What are the proposals?
ASIC’s proposals can be summarised in the following four categories.
Restricting guarantees and indemnities
ASIC proposes that REs are prevented from providing guarantees in their capacity as the responsible entity of schemes and that REs who manage more than one scheme do not give guarantees in their personal capacity.1 CP 140 suggests that these limitations may apply only in respect of related parties, but is not clear on this. It is suggested that the prohibition extends to any cross-guarantee arrangements, which suggests that REs will not be eligible to consolidate with the RE’s group for audit purposes.2
A further proposal seeks to restrict REs from providing indemnities in their capacity as responsible entity of a scheme other than indemnities in relation to the scheme’s default.3 This restriction has the potential to affect the outcome of contractual negotiations with REs.
Requiring rolling 12-month cash flow projections
It is proposed that REs must prepare, and make available to ASIC upon request, rolling cash flow forecasts with anticipated revenue and expenses over at least 12 months, to be approved by directors of the RE.4
Increasing the net tangible asset (NTA) requirements
ASIC proposes that the NTA that an RE is required to hold is calculated using one of two relatively complicated options:
- the greater of $150,000, 0.5% of the average value of scheme property (capped at $5 million) and 10% of average gross revenue, or
- 10% of average gross revenue with a minimum of $500,000 and no maximum.
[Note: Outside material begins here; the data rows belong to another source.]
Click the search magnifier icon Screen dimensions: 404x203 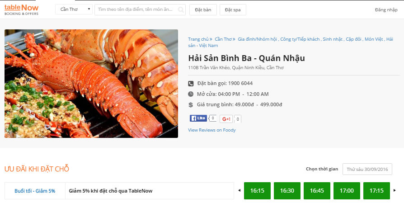click(181, 10)
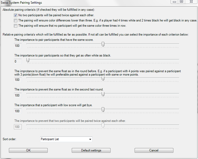Click the same score importance slider thumb
Image resolution: width=198 pixels, height=159 pixels.
[x=103, y=44]
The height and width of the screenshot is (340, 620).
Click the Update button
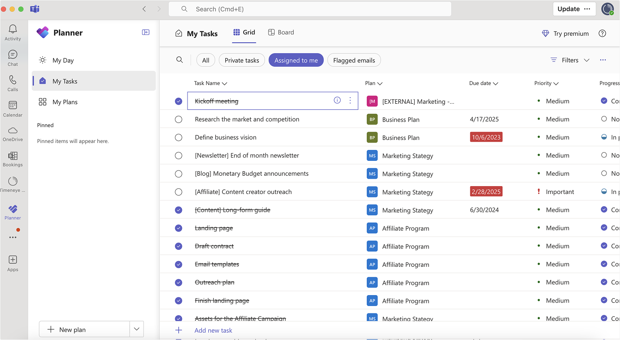pos(568,9)
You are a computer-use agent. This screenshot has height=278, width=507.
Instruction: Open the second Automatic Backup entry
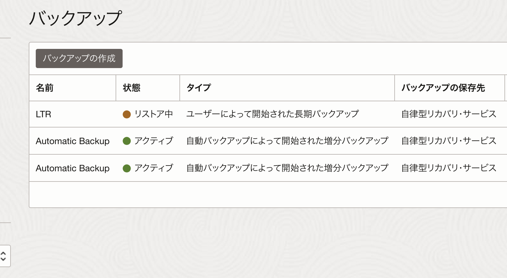pyautogui.click(x=72, y=168)
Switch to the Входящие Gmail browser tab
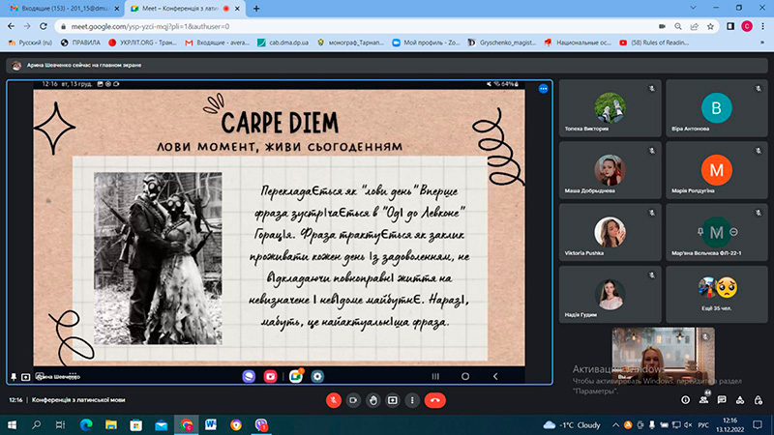774x435 pixels. [58, 8]
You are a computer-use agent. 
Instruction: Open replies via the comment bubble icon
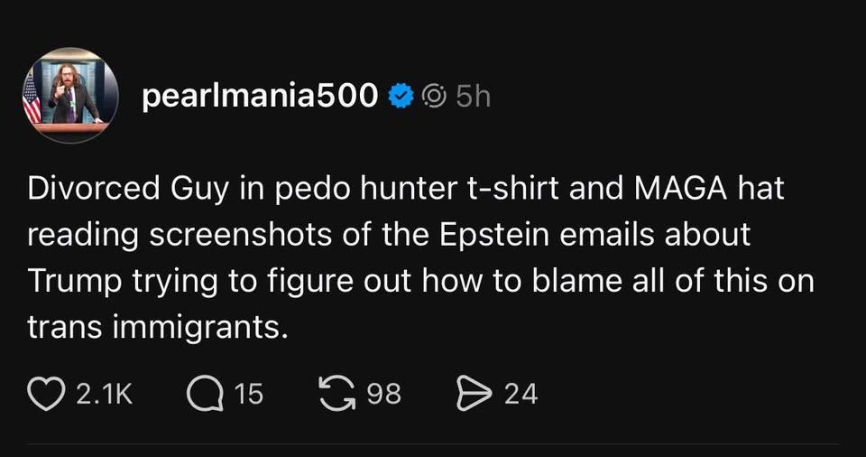tap(203, 393)
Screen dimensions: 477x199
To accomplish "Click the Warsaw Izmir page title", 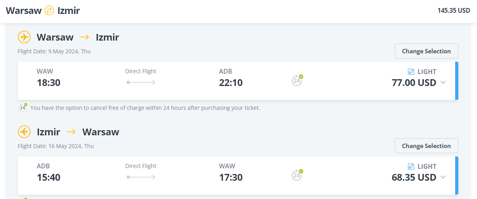I will tap(43, 11).
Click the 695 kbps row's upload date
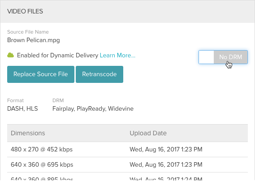Screen dimensions: 255x181 [166, 164]
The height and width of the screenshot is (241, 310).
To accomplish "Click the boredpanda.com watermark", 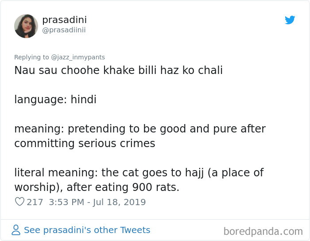I will click(x=263, y=231).
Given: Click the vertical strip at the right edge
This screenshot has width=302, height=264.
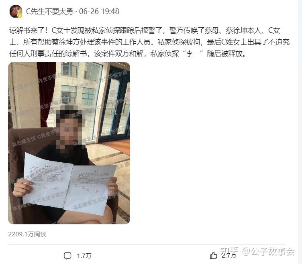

If the average gross revenue of the RE is less than a minimum percentage of the scheme property (1% to 2%) then that minimum percentage may be used to calculate the required NTA.5
This represents a significant increase on the current minimum NTA requirements for REs (currently 0.5% of the assets, subject to a minimum of $50,000 and a maximum of $5 million). A RE who does not use an external custodian will continue to be required to hold $5 million NTA, subject to existing exemptions.
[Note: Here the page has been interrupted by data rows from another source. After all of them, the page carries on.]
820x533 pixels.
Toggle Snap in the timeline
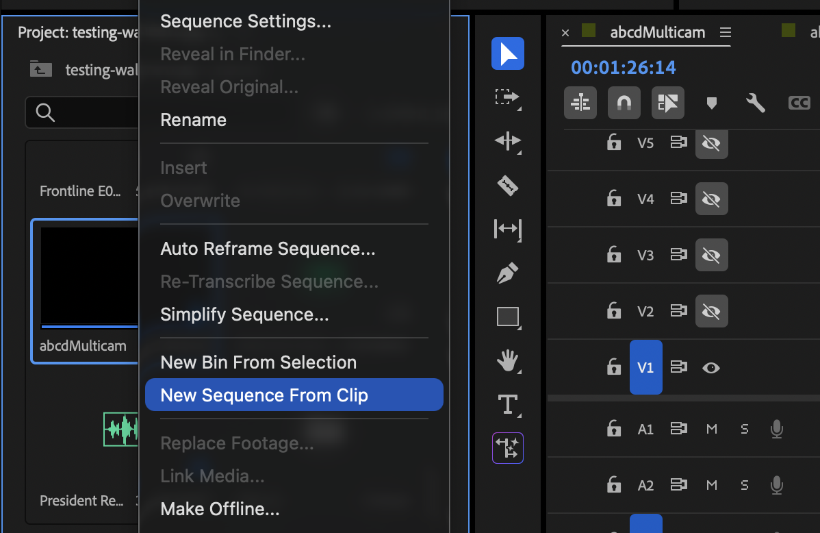[624, 103]
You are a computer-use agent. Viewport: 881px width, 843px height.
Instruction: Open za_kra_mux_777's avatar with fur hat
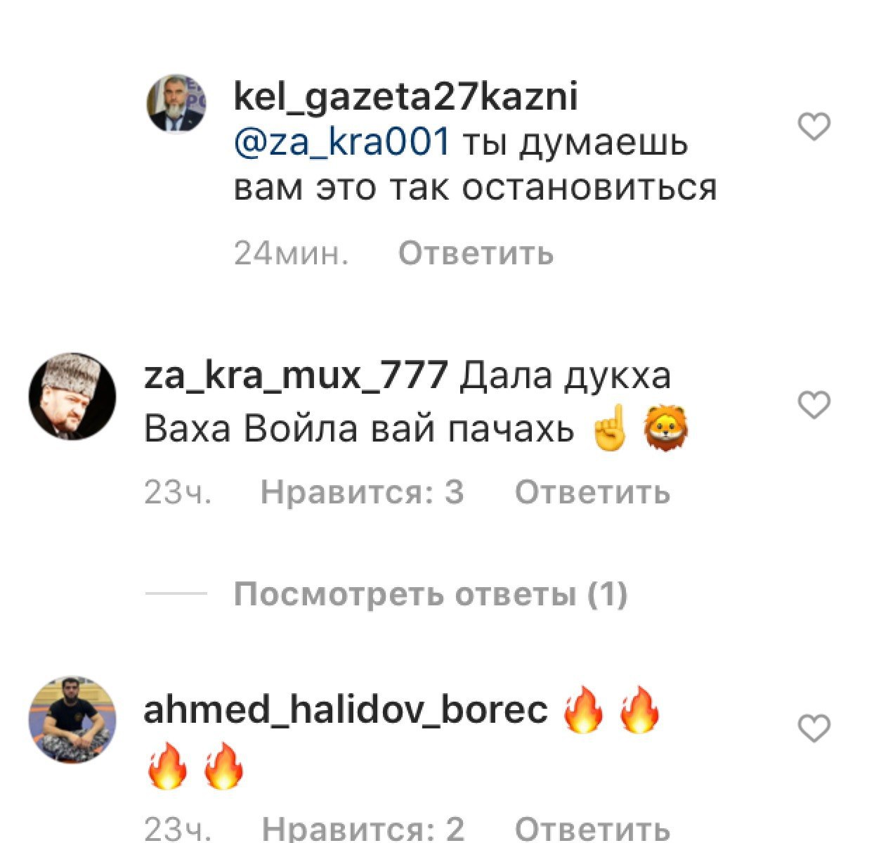pyautogui.click(x=72, y=397)
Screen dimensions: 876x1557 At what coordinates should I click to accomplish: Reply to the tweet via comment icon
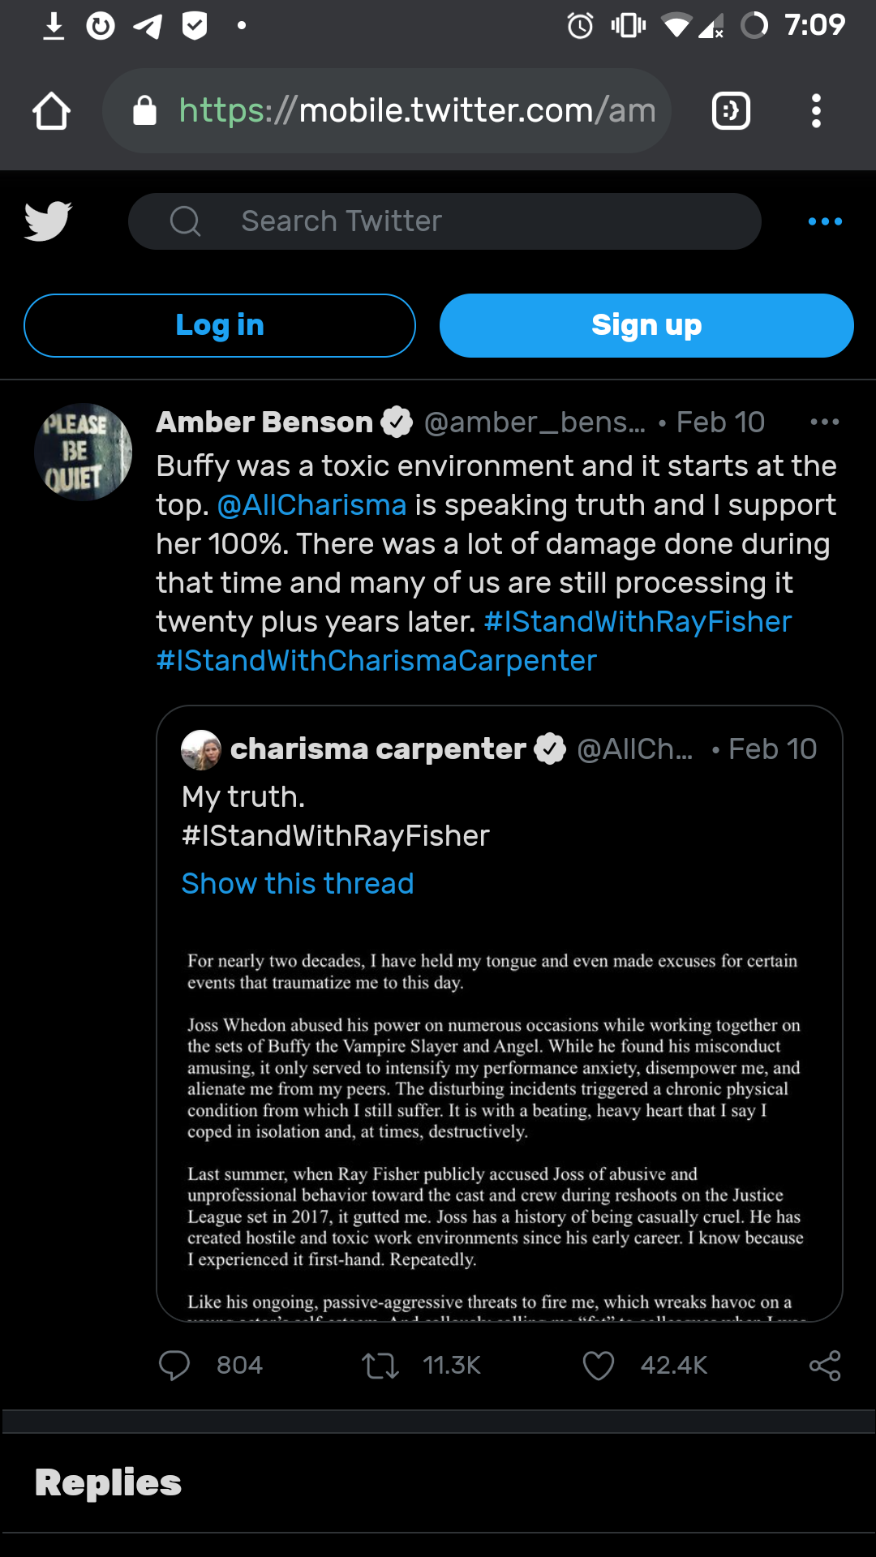174,1366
ASIC acknowledged that some REs will be forced to restructure to raise the required capital and that the proposals may lead to more consolidation.
ASIC also proposes that the amount of funds under management and NTA held by a RE is submitted to ASIC annually, but doesn’t explain how this information would be used.6
Specifying NTA liquidity requirements
It is proposed to increase the proportion of NTA which REs will need to hold in cash, so that a RE will hold 50% of its required NTA as cash or cash equivalents (subject to a minimum of $150,000), and the balance of its required NTA in ‘liquid assets’ (which can be converted into cash in six months).7
ASIC’s rationale for these changes is that it considers that the current cash requirements were inadequate during the GFC.
What is the effect of the proposals?
In addition to the creditor and investor protection benefits identified by ASIC, if these proposals are implemented, they are expected to have a number of other impacts:
- reduced cash flow and competitiveness of REs as more of their capital is reserved in cash to meet NTA requirements and less of their capital will be available for use in their businesses
- greater consolidation in the sector and greater barriers to entry, resulting in a reduction in the total number of REs, and
- REs freedom of contract will be more restricted due to the restrictions on giving guarantees and indemnities to related entities.
When and how will the proposals be implemented?
Submissions on CP 140 are due by 15 November 2010.
ASIC suggests that the proposals will be implemented for new REs as of 1 July 2011.
In the case of existing REs, ASIC is contemplating a 12 or 24 month transition period, meaning that these proposals could be implemented by 1 July 2013 at the latest.
Interestingly, CP 140 does not address the means by which ASIC will seek to apply these increased financial requirements to existing REs. The financial requirements are imposed on REs by way of conditions on their Australian financial services (AFS) licences, and ASIC may only vary existing AFS licenses after giving licensees the opportunity for a hearing.8
These changes will be significant, so the manner in which ASIC decides to implement them will be equally important.